Pierrakakis: Out-of-court settlements serve as a shield for primary residences

Kyriakos Pierrakakis, Minister of National Economy and Finance, presented the government’s strategy for managing private debt, supporting vulnerable borrowers, and protecting primary residences.

Pierrakakis: Out-of-court settlements serve as a shield for primary residences

This article is an AI translation of an original piece published in Greek. Read original

The government is moving forward with the largest package of measures for private debt since the economic crisis, according to Kyriakos Pierrakakis, who defended the legislation passed by Parliament for borrowers covered by the Katseli Law.

As he stated in an interview with Mega, the measure extends the application of a recent Supreme Court ruling and provides for retroactive application for those who are servicing their loans regularly, significantly reducing their monthly payments.

The minister emphasized that the out-of-court mechanism is now the state’s “secret weapon” for comprehensively addressing private debt, noting that debts totaling 19 billion euros have already been restructured through the process. At the same time, he announced that the out-of-court mechanism is now also being transformed into a tool for protecting primary residences, enabling debtors to request a settlement exclusively for their home, thereby securing more favorable repayment terms.

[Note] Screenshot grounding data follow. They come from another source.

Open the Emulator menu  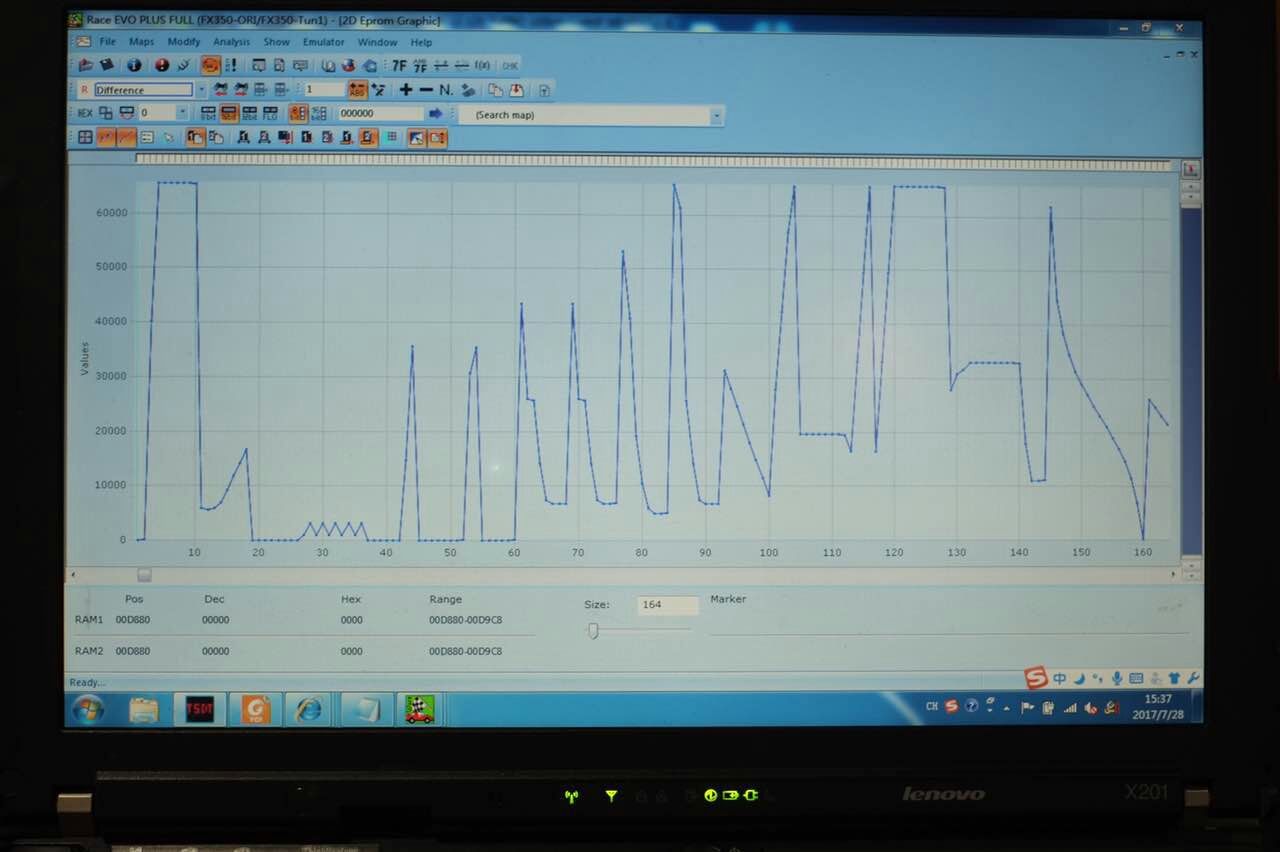[323, 42]
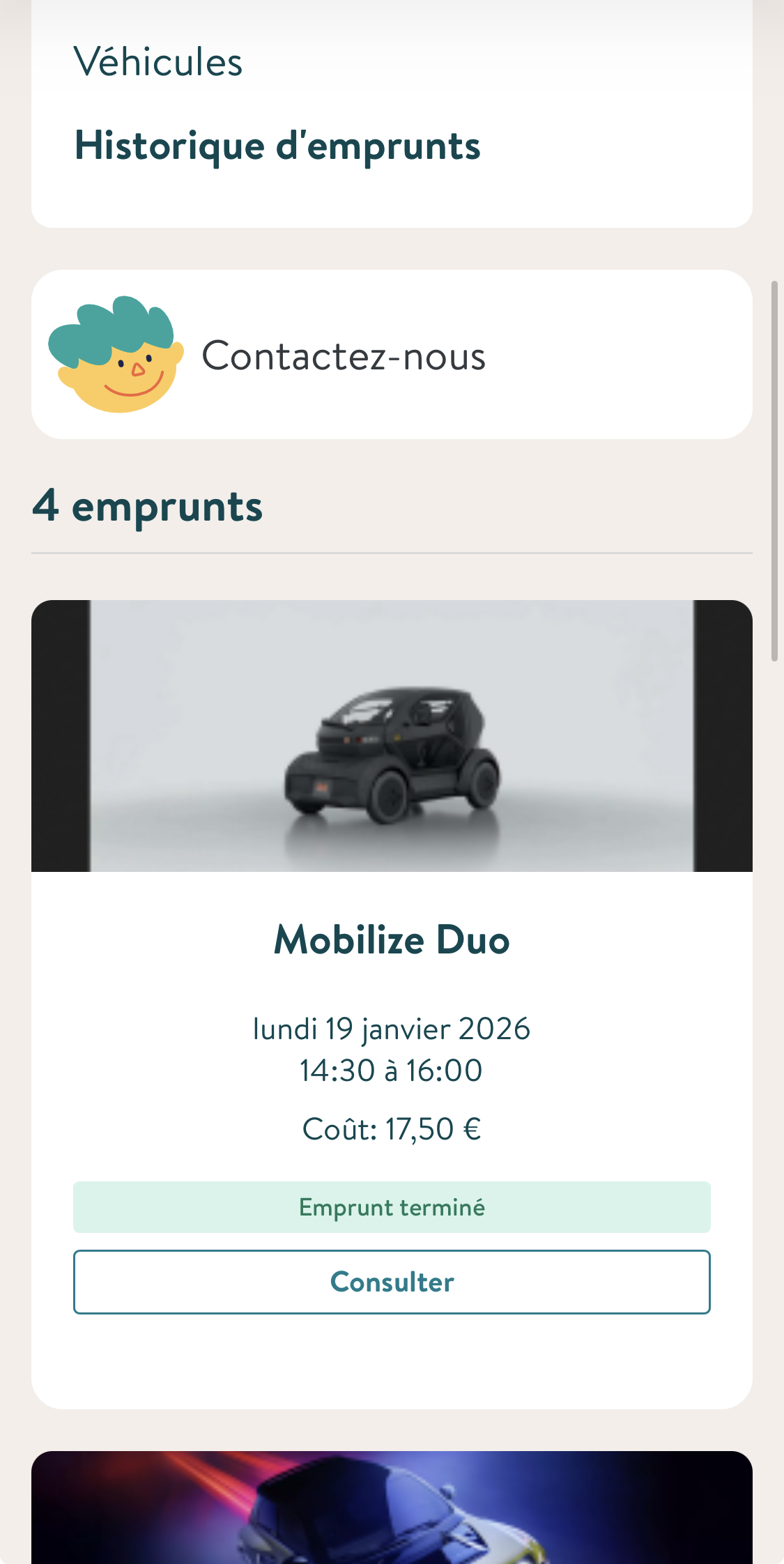
Task: Click the divider line under "4 emprunts"
Action: [x=392, y=553]
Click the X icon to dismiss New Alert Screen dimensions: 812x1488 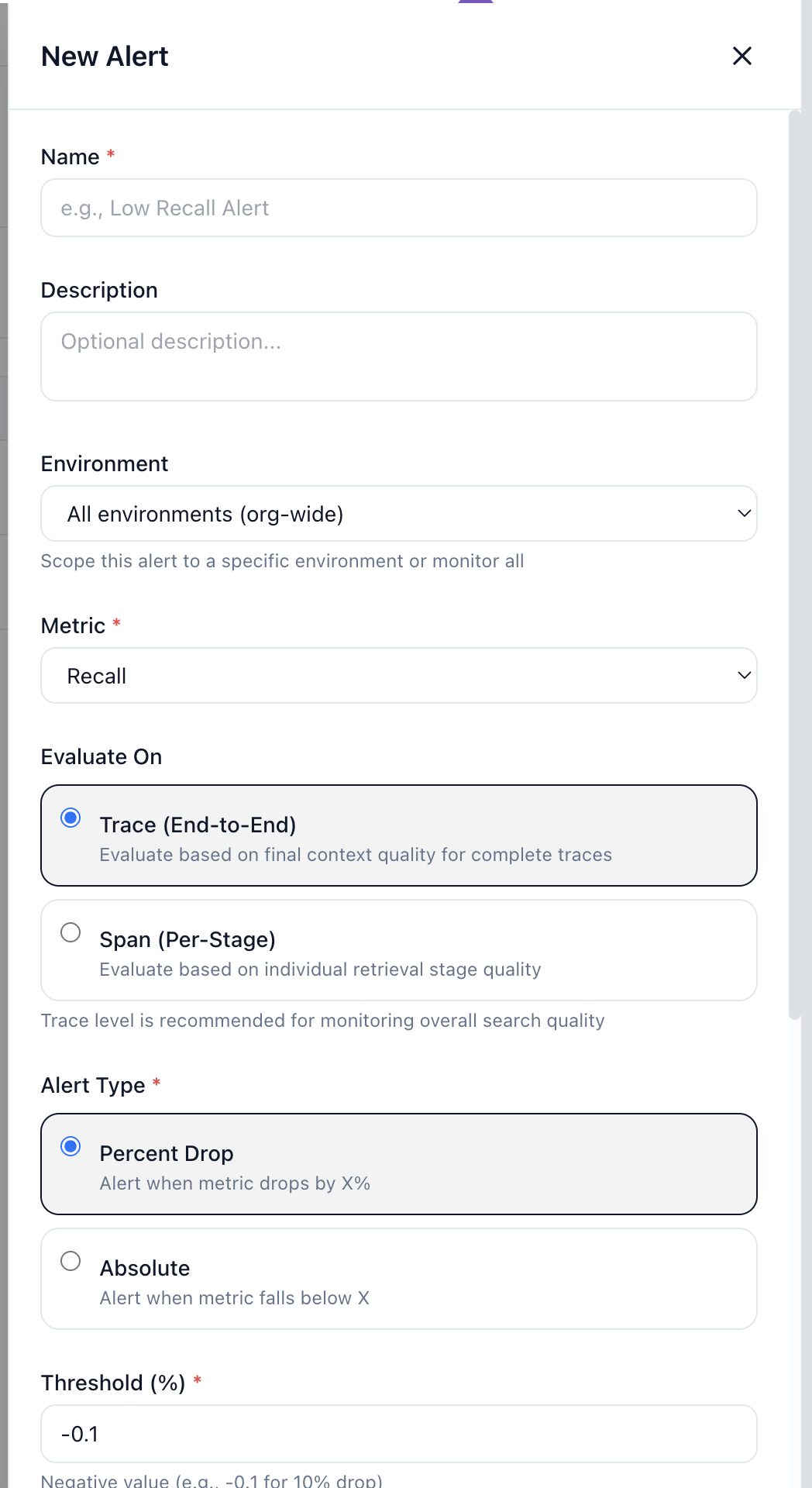741,56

Mr. Pierrakakis also emphasized that the minimum debt threshold for eligibility for out-of-court debt settlement is being reduced from 10,000 to 5,000 euros, while noting the increase in the exempt threshold from 1,250 to 1,600 euros and the new 72-installment payment plan for debts incurred through the end of 2023.

Referring to banks and debt collection agencies, the minister assured that the government is closely monitoring the implementation of the regulations and will not hesitate to take further action where necessary, while rejecting, however, extreme approaches that, as he said, could undermine financial stability.

Regarding the measures to be announced at the Thessaloniki International Fair, he avoided revealing the government’s plans, though he indirectly ruled out the possibility of reinstating the 13th-month salary and 13th-month pension, noting that the fiscal cost of such a move would approach 4 billion euros. At the same time, he reiterated that government policy will continue to focus on gradually boosting disposable income through permanent measures and tax relief.